Linear regression returning bad fit with large x values

Question

I'm looking to do a linear regression to determine the estimated date of depletion for a particular resource. I have a dataset containing a column of dates, and several columns of data, always decreasing. A linear regression using scikit learn's LinearRegression() function yields a bad fit.

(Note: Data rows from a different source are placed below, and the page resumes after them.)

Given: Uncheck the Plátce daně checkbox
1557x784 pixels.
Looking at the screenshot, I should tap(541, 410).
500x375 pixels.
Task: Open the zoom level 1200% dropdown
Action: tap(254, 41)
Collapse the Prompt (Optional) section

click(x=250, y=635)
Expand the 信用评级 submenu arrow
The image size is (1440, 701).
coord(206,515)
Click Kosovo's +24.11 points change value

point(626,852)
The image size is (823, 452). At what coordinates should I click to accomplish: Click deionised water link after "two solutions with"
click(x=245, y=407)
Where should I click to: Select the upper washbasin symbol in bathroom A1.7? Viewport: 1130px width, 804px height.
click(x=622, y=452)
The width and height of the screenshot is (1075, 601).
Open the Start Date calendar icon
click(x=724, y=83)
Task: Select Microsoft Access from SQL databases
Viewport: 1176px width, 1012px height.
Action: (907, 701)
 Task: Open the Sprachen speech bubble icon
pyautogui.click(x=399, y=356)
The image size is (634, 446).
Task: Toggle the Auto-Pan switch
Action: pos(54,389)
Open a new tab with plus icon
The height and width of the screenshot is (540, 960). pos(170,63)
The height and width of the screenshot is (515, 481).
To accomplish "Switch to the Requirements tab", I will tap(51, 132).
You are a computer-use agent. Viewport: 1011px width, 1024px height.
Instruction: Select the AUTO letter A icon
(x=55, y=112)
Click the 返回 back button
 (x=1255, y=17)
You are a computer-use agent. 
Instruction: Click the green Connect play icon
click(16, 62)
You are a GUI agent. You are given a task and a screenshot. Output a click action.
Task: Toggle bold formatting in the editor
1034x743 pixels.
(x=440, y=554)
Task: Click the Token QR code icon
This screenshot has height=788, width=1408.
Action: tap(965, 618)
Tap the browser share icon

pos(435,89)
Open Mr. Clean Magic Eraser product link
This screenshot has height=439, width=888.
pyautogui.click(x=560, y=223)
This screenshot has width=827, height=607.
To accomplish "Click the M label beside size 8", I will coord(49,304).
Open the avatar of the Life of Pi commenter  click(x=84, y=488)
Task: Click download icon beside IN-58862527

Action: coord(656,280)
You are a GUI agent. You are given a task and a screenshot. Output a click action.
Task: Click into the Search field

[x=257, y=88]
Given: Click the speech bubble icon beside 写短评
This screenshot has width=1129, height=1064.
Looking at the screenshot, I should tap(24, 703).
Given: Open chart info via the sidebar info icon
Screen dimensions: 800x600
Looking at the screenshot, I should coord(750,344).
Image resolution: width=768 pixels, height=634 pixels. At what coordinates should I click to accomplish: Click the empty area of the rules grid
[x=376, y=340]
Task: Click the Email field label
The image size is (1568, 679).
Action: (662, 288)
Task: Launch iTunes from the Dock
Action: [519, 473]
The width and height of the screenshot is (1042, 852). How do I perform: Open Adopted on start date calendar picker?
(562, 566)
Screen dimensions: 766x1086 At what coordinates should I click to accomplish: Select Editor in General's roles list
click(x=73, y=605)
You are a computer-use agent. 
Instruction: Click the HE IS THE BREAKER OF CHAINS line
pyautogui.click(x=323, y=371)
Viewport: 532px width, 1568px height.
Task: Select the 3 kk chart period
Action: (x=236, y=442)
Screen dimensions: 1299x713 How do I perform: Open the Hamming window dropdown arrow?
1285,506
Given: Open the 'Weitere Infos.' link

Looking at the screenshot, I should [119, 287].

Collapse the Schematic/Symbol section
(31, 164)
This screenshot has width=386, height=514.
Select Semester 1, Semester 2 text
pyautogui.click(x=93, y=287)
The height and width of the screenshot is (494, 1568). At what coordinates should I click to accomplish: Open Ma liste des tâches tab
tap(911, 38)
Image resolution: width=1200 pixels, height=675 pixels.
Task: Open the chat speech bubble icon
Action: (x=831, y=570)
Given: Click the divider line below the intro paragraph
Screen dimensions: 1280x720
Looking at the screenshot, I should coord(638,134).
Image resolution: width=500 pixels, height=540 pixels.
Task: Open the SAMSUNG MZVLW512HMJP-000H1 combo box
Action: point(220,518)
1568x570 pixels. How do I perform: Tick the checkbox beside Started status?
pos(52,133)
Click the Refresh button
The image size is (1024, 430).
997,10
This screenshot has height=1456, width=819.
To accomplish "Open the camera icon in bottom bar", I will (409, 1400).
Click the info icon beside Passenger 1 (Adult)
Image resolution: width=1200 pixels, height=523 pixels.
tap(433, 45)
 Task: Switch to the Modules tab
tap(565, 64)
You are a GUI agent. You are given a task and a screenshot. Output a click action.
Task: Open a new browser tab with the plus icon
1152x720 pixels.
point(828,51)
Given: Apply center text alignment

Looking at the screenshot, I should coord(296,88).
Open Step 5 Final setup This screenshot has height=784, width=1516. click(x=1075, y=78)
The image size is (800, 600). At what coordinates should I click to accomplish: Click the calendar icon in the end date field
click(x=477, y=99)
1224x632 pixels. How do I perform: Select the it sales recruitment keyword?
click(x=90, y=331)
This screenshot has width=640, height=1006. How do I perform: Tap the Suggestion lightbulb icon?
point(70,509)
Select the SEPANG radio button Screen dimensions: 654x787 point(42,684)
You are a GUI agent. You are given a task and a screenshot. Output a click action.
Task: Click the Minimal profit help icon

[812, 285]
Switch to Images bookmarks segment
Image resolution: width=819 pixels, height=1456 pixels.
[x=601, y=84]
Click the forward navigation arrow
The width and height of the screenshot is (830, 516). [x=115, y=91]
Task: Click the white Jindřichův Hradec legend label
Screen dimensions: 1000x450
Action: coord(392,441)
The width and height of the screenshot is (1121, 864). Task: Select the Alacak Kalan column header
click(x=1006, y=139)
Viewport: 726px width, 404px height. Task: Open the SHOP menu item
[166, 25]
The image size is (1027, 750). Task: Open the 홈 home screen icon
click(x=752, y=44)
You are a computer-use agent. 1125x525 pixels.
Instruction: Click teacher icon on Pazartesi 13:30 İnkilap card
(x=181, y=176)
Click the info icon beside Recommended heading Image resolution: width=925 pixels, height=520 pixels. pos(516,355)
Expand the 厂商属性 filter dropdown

I converted the date column to ordinal, which resulted in values ~700,000. Relative to the y axis of values between 0-200, this is rather large. I imagine that the regression function is starting at low values and working its way up, eventually giving up before it finds a good enough fit. If i could assign starting values to the parameters, large intercept and small slope, perhaps it would fix the problem. I don't know how to do this, and i am very curious as to other solutions.
Here is the code;

model=LinearRegression().fit(dates,y)
model.score(dates,y)

y_pred=model.predict(dates)

plt.scatter(dates,y)
plt.plot(dates,y_pred,color='red')
plt.show()

print(model.intercept_)
print(model.coef_)

This code plots the linear model over the data, yielding stunning inaccuracy. I would share in this post, but i am not sure how to post an image from my desktop.

My original data is dates, and i convert to ordinal in code i have not shared here. If there is an easier way to do this that would be more accurate, i would appreciate a suggestion.

Nandini · Answer 1 · Mar 23, 2022

To make the date values start at zero, subtract the minimum date (X) value from all date values.

There's no need to scale up by a factor of 1000. The above solution should work fine for your question.